ISLAMABAD: The Supreme Court of Pakistan on Monday, after considerable consideration, overturned the lifetime disqualification of legislators and recalled its previous ruling prohibiting politicians from ever standing for office. This gave political heavyweights who were planning to run for office on February 8 more optimism.
The Supreme Court overturned its historic ruling in the Samiullah Baloch case and ruled that no one can be permanently prohibited from participating in elections if they are disqualified under Article 62 (1)(f).
The case hearings were broadcast live on the highest court and were presided over by Chief Justice Qazi Faez Isa and included seven members of the larger bench: Justice Syed Mansoor Ali Shah, Justice Yahya Afridi, Justice Aminuddin Khan, Justice Jamal Khan Mandokhail, Justice Muhammad Ali Mazhar, and Justice Musarrat Hilali.
With a 6-1 majority, the bench rendered its decision, with Justice Yahya Afridi standing in opposition to his fellow justices and supporting the earlier ruling from the supreme court.
The changes to the Elections Act 2017 that limited a politician’s disqualification period to five years rather than a lifetime—against the Supreme Court’s ruling that disqualification under Article 62(1)(f) was “permanent”—created a legal quandary.
Nawaz Sharif, the leader of the Pakistan Muslim League-Nawaz (PML-N), and Jahangir Tareen, the leader of the Istehkam-e-Pakistan Party (IPP), are now able to run for office after being permanently disqualified according to a recent ruling.
The chief justice stated that it was “necessary” to release the order as soon as possible once the election date was announced, along with the reserved verdict.
The chief judge stated during the prior hearing that it was “against Islam” to disqualify someone from life in parliament, citing a Surah Sajdah phrase that states that although people are not evil, their activities are.
The order “came at the right time,” according to Pakistan Institute of Legislative Development and Transparency (Pildat) President Ahmed Bilal Mehboob and senior anchor Shahzeb Khanzada in an interview with Geo News.
Since Article 62(1)(f) of the Constitution does not expressly state a period for disqualification, the SC observed in its written ruling that it is not a self-executive provision.
“The Fundamental Right to a fair trial and due process guaranteed by Article 10A of the Constitution is not met by any law that specifies the procedure, process, identification of the court of law for making the declaration mentioned in Article 62(1)(f) of the Constitution and the duration of such a declaration, for the purpose of disqualification thereunder.”

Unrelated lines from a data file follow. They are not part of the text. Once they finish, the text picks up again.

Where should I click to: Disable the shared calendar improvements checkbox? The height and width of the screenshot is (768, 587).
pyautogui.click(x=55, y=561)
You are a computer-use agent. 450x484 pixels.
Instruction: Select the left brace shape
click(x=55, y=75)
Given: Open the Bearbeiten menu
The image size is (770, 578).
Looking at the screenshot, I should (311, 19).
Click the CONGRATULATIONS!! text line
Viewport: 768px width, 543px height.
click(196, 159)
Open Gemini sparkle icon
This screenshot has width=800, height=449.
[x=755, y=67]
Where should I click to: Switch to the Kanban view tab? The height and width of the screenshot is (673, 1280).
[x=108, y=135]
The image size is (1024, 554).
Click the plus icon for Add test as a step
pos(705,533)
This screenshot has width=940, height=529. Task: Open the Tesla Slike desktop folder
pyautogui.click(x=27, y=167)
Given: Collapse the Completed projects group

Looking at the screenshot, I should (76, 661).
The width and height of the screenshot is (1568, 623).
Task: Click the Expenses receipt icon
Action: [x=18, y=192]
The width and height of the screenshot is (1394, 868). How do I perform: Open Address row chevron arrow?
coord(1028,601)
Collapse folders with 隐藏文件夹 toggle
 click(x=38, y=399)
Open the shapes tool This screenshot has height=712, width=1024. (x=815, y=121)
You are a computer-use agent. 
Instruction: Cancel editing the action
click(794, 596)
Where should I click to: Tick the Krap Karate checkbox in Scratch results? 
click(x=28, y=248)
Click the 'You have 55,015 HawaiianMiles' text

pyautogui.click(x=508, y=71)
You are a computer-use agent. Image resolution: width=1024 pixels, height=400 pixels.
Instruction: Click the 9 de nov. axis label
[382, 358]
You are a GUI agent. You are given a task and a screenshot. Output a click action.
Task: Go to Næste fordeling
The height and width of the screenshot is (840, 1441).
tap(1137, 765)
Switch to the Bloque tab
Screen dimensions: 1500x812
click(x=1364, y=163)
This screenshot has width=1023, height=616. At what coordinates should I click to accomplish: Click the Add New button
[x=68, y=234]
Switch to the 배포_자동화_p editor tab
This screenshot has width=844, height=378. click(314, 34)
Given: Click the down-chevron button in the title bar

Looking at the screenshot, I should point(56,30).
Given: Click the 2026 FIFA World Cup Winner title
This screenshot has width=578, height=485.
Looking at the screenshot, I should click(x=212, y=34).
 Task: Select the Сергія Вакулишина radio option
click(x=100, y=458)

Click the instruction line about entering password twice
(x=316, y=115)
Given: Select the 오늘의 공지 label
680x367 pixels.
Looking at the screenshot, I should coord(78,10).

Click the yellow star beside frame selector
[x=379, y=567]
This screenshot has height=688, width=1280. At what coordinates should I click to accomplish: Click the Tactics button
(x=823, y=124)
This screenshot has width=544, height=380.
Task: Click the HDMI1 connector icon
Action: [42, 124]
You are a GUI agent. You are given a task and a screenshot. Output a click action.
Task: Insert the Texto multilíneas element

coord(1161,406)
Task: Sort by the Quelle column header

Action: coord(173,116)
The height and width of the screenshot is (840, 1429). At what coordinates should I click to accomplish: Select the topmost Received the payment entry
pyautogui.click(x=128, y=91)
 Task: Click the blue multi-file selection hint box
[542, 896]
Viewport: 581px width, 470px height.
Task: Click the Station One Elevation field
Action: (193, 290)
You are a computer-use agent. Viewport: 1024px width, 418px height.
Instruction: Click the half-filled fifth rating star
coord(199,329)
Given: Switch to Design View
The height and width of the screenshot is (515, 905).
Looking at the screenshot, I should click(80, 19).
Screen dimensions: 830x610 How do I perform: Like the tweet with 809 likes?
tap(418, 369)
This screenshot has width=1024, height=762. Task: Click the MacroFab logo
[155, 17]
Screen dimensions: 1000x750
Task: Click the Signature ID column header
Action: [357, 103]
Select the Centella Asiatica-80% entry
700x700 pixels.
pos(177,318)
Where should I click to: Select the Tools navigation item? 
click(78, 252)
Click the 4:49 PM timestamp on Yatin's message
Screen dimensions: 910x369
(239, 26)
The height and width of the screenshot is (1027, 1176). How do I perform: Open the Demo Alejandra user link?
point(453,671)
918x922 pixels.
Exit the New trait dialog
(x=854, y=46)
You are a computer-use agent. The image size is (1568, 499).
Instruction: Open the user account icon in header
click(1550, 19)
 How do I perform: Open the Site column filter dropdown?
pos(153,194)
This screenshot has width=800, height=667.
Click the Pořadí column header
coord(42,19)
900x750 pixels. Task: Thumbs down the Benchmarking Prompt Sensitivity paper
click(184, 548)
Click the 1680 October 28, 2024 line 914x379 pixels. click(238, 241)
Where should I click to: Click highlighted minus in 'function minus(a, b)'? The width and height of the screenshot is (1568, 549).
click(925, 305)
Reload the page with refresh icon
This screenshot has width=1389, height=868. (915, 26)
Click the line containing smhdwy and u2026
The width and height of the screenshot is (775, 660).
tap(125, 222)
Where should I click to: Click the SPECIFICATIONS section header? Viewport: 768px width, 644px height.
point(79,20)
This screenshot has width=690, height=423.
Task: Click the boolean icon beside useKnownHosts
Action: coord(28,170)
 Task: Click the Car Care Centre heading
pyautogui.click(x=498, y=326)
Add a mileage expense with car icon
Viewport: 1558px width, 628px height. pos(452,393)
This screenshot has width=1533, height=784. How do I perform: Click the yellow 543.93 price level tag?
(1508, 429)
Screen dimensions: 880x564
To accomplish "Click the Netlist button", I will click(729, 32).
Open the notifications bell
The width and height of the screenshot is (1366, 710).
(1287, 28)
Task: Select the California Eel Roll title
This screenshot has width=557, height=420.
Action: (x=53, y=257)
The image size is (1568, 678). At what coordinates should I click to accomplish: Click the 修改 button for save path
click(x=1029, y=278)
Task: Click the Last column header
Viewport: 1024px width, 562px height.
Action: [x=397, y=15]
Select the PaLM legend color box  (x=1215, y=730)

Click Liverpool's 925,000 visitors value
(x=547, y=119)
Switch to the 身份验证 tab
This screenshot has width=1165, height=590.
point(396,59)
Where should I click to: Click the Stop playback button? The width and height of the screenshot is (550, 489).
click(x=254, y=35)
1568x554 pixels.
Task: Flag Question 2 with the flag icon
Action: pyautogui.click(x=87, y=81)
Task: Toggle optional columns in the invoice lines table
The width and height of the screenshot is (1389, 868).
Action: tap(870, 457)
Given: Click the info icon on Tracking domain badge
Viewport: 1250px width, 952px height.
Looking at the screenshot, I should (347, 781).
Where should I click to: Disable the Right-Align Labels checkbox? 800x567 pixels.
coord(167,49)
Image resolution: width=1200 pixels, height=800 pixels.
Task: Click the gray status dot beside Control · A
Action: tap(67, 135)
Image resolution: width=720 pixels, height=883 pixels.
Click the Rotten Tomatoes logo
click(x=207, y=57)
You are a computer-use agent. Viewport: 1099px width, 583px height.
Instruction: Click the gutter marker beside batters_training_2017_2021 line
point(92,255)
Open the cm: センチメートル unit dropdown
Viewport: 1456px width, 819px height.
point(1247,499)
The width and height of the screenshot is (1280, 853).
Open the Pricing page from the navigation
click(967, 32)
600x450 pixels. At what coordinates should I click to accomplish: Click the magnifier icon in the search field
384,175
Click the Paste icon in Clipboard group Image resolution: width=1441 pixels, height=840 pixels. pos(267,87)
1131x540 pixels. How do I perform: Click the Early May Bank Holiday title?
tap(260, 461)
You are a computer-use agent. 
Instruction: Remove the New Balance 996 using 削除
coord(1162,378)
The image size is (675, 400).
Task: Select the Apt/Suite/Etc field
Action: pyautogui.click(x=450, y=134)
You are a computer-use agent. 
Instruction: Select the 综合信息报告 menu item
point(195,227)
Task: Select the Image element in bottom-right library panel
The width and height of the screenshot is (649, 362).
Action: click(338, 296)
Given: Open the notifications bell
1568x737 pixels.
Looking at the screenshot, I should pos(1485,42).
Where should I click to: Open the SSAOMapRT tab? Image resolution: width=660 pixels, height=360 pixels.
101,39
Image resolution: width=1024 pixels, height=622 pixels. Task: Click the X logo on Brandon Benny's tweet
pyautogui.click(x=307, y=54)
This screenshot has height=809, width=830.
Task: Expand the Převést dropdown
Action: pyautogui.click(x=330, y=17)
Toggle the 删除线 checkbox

According to the order, reading Article 62(1)(f) of the Constitution to impose a lifetime disqualification upon an individual through an implied declaration of a civil jurisdiction court while resolving certain civil rights and obligations of the parties is beyond the purview of the said Article and is tantamount to reading the entire document into it.
The aforementioned order, which abridges citizens’ fundamental right to run for office and vote for the candidate of their choice as guaranteed by the Constitution, in the absence of reasonable limitations imposed by law, is another example of how the Constitution should be read harmoniously.
The order stated that Article 62(1)(f) of the Constitution “stands on a similar footing as Article 62(1)(d), (e), and (g), and serves as a guideline for the voters in exercising their right to vote until a law is enacted to make its provisions executory.”